Después de Yennifer y Adrián, llegó Ana Sofía, que con nueve años cuida a su primito Juan José, de cinco. Ana Sofía, a su vez, invitó a Andrea, que llevó a su hijo de dos años, Maximiliano. María Isabel, a la vez conversaba y a la vez hacía acrobacias técnicas con la Manzana Radio para guardar el registro que de este encuentro nos quedó.  Más tarde se sumaron Maribel y Adriana María también. Angie despertó y aterrizó más de una vez la conversación hasta parajes más claros y fundamentales. Estefanía sonrió, cuidó a los más pequeñitos y nos despertó preguntas a las más grandes.

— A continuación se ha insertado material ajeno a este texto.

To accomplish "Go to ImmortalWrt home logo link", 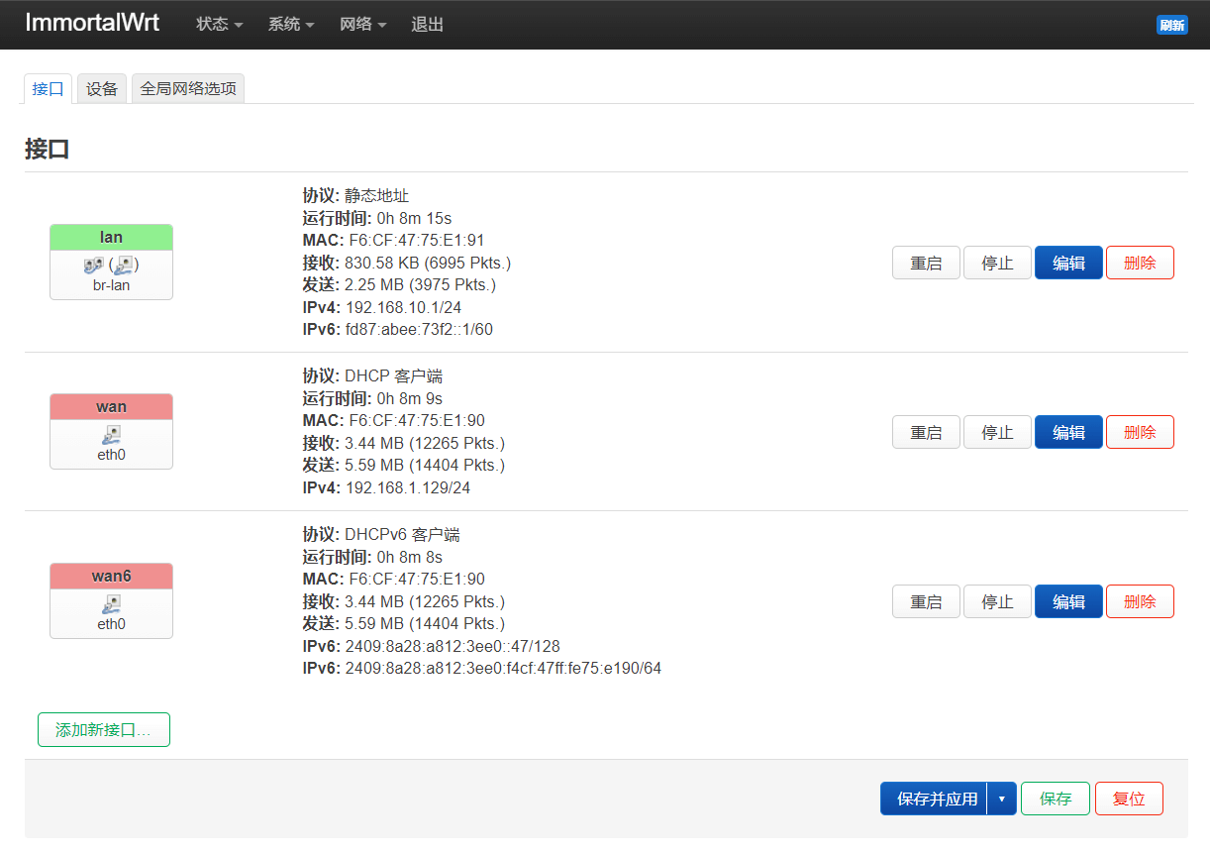I will point(92,24).
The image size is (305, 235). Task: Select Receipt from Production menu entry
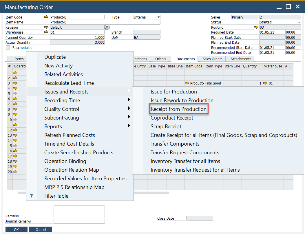click(179, 109)
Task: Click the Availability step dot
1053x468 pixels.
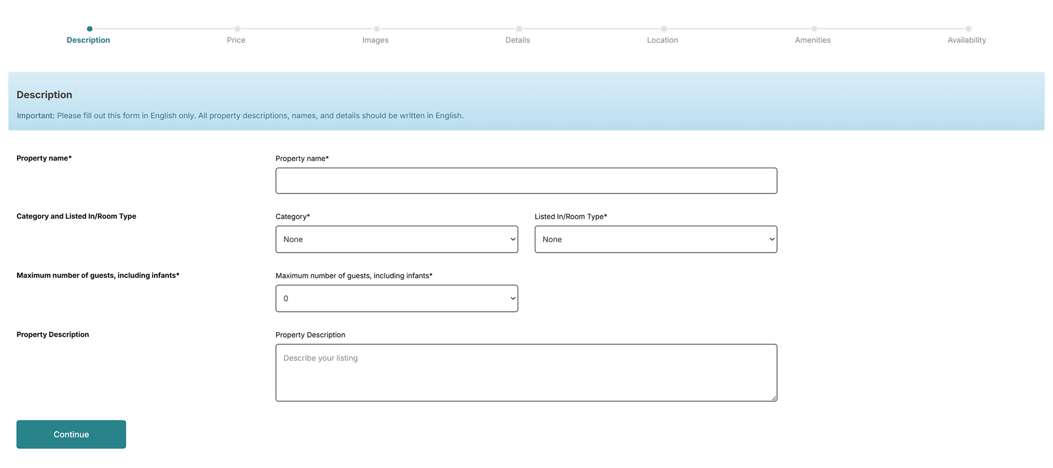Action: point(968,28)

Andrés levitó alrededor de la mesa, en silencio, guardando con su lente una colección de sonrisas, ojos bien atentos y dedos y voces en acción (que pueden ver al final de este relato).

Con micrófono y plegable de Ancestra en mano, durante cuatro horas, intentamos entender, por lo menos en un sentido básico, a qué se refieren términos como machismo, dependencia, silencio y miedo. También mencionamos, mientras jugábamos al parqués, con qué pueden tener relación expresiones como autonomía, igualdad, bienestar, libertad de expresión, derechos, acceso a la información y recursos digitales. Recordamos escenas, unas más crudas, otras divertidas, que revivieron situaciones de violencias en la casa, en la escuela, en la calle; todas retratos de algunas de las múltiples violaciones de derechos que sufrieron, viven o experimentarán, las mujeres, las niñas, los niños, en zonas rurales como Palermo. Nos hicimos innumerables preguntas: ¿por qué guardamos silencio? ¿quiénes nos mandan a callar desde las tempranas edades en las que por fin aprendemos a hablar? ¿por qué ciertas agresiones nos parecen normales o justas? Nos quedó mucha tela para cortar. Nos imaginamos en un próximo encuentro: bailar, volar entre árboles, jugar más, abrir una nueva mesa de radio otra vez.